[Working data]

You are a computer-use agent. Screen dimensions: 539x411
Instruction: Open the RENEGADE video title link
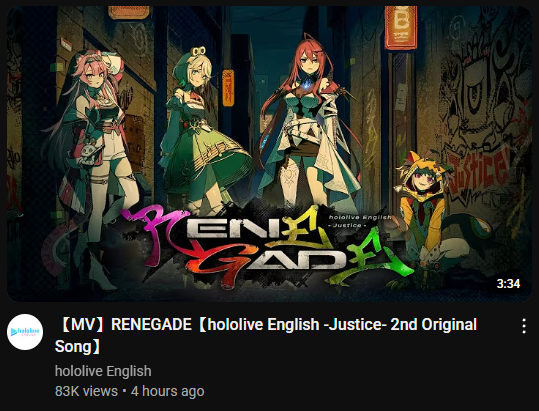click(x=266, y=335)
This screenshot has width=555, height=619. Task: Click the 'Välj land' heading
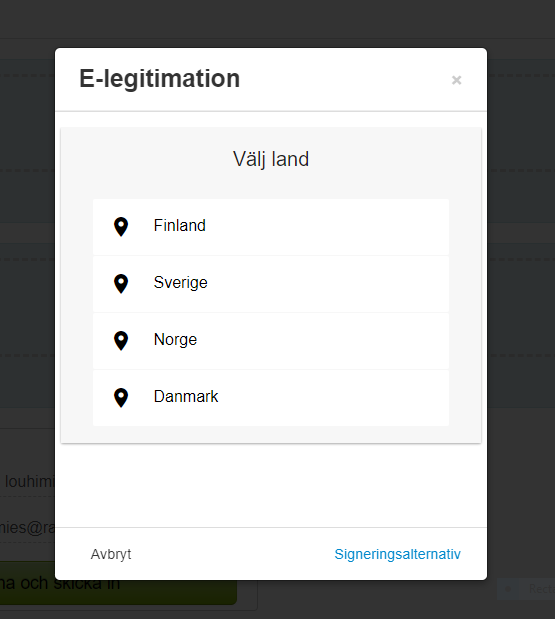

[/Working data]
[Working data]

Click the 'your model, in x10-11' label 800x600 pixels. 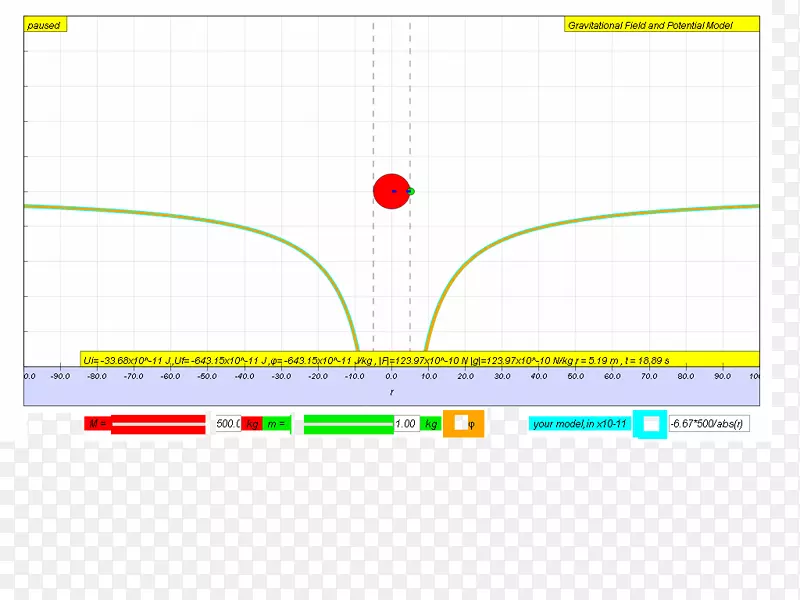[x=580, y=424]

[/Working data]
[Working data]

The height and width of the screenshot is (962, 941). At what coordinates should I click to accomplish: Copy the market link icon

[/Working data]

» Problem to solve: Each line of the data above containing the string "height" is to be copied.

» Solution:
This screenshot has width=555, height=619. Task: Click the 'Välj land' heading
The height and width of the screenshot is (962, 941). At what coordinates should I click to accomplish: Copy the market link icon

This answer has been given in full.